Entonces Alex chasqueó los dedos, en un súbito gesto de comprensión.
—Cierto, amigo mío, no llevamos ninguna carga que les pueda interesar. Pero ¿y si no se trata de qué —y girándose en la silla, se volvió hacia la singular pareja de pasajeros, que hasta ese momento se habían mantenido en silencio en un rincón de la sala— sino de quién?
—¡Os lo dije! —estalló Marovic en cuanto entendió la insinuación—. ¡Os dije que estos putos judíos nos traerían problemas!
—Cállate, Marco.
—¡No pienso morir por ellos! —exclamó, y haciendo el gesto de llevarse la mano al cuchillo de su cinturón, anunció—: ¡Voy a lanzarlos por la borda antes de que lleguen los alemanes!
Pero antes de que pudiera completar el movimiento un inconfundible clic sonó junto a su oído, y al girarse vio el Colt de Alex que le apuntaba a menos de un palmo de la cabeza.
—Te juro que si sacas ese cuchillo —le advirtió Riley, hablando entre dientes— repintaré la sala con tus sesos.
El yugoslavo se detuvo en seco y levantó las manos para dar muestra inequívoca de que había captado la idea.
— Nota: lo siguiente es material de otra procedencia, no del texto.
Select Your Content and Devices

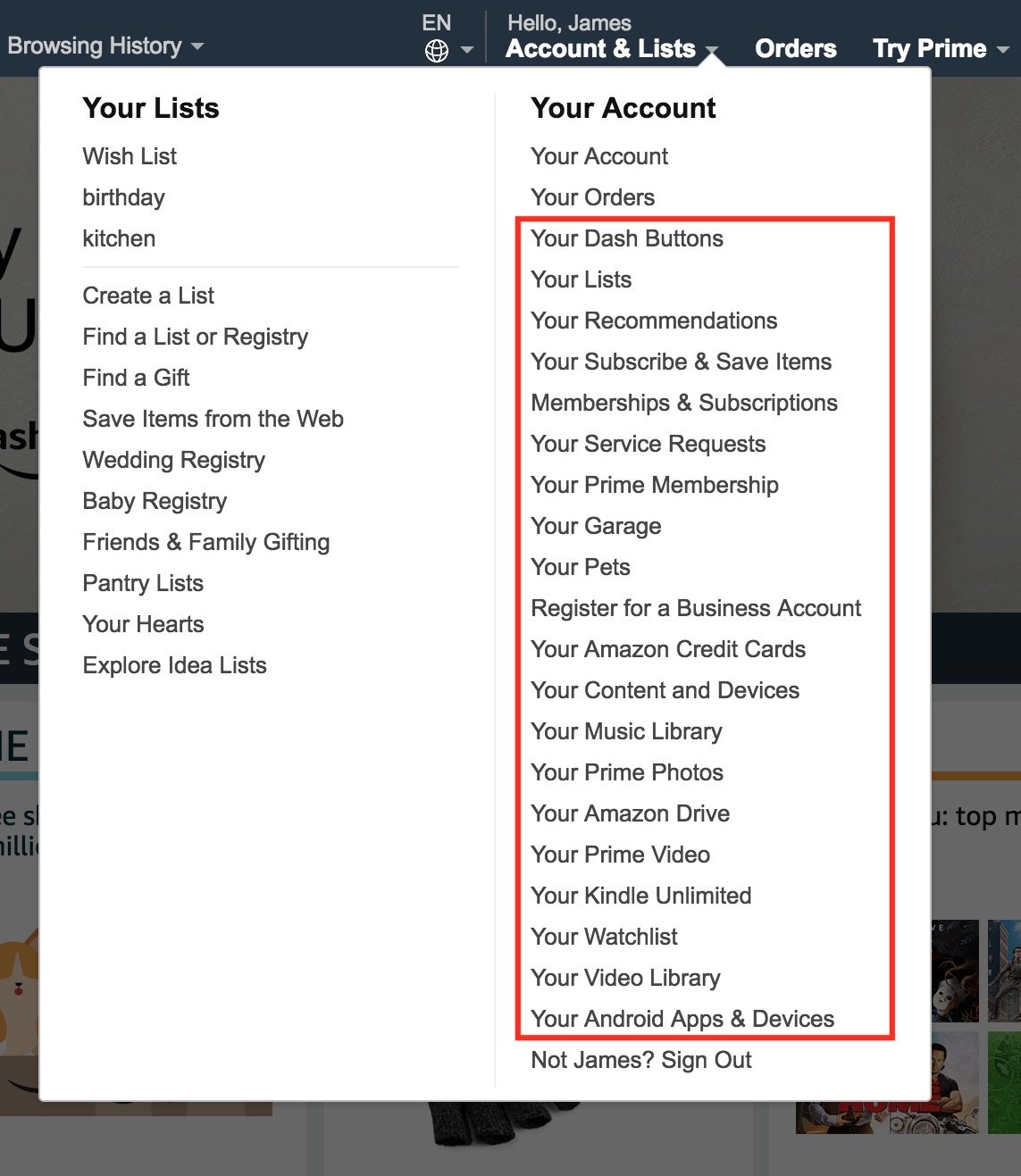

—Capitán —alegó en tono conciliador—, ¿es que no se da cuenta? Por alguna razón los están buscando. Si los encuentran aquí, creerán que somos cómplices de lo que sea que hayan hecho y nos culparán también a nosotros.
Sin dejar de apuntar al mercenario, Alex se volvió hacia los dos pasajeros.
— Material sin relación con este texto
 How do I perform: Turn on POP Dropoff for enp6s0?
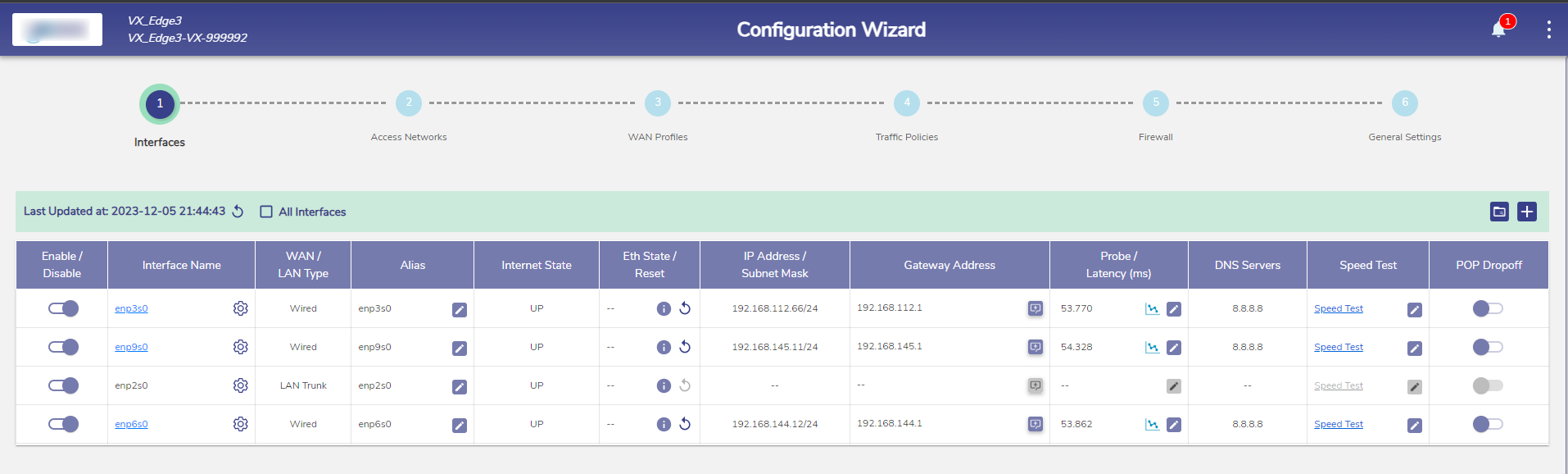click(x=1488, y=424)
—En eso tiene razón —dijo, esforzándose por mantener la calma—. Los nazis no mandarían un submarino para detener a una simple pareja de refugiados. Así que la conclusión lógica es que ustedes nos han engañado y no son quienes dicen ser. ¿Me equivoco?
El señor y la señora Rubinstein intercambiaron una inconfundible mirada de culpabilidad.
—No —admitió al cabo una temblorosa Elsa—. No se equivoca...
Furioso, Alex se levantó de la silla, se plantó frente a ellos y los encañonó con el arma.
—¿Existe alguna razón —preguntó con estudiada frialdad— para que no les entregue a los nazis como muestra de buena voluntad o siga el consejo de Marco y les lance por la borda después de pegarles un tiro a cada uno?
Helmut Rubinstein extendió las manos ante sí, como si aquello fuera a detener una bala del 45.
—Yo... —balbució—. Nosotros...
Julie por la puerta del comedor, presa de un evidente nerviosismo.
—Acaban de botar dos lanchas inflables —informó con voz entrecortada—. Estarán aquí en menos de diez minutos.
Alex desamartilló la pistola, y devolviéndola a su funda se dirigió a su segundo.
—Jack —dijo bruscamente—. Coge a estos dos mentirosos y deshazte de ellos, que Marco te ayude. Tienes nueve minutos.
—¡No! —exclamó Helmut, fuera de sí—. ¡No puede hacernos eso! ¡No puede!
Ignorándolo, el capitán del Pingarrón acabó de impartir instrucciones.
—Sácalos por la puerta de atrás, no sea que nos estén vigilando con prismáticos. Tú, César —agregó, volviéndose hacia el portugués—, ve al camarote de los pasajeros y elimina cualquier prueba de que hayan estado aquí. Y Julie —ordenó por último—, llama por radio al submarino, y con la mejor de tus sonrisas infórmales de que somos un barco español y que estaremos encantados de recibir a bordo a nuestros amigos alemanes, ¿entendido?
—¡Es usted un asesino! —gritó Elsa en su desesperación, mientras Jack y Marco la empujaban fuera del comedor—. ¡Un maldito asesino!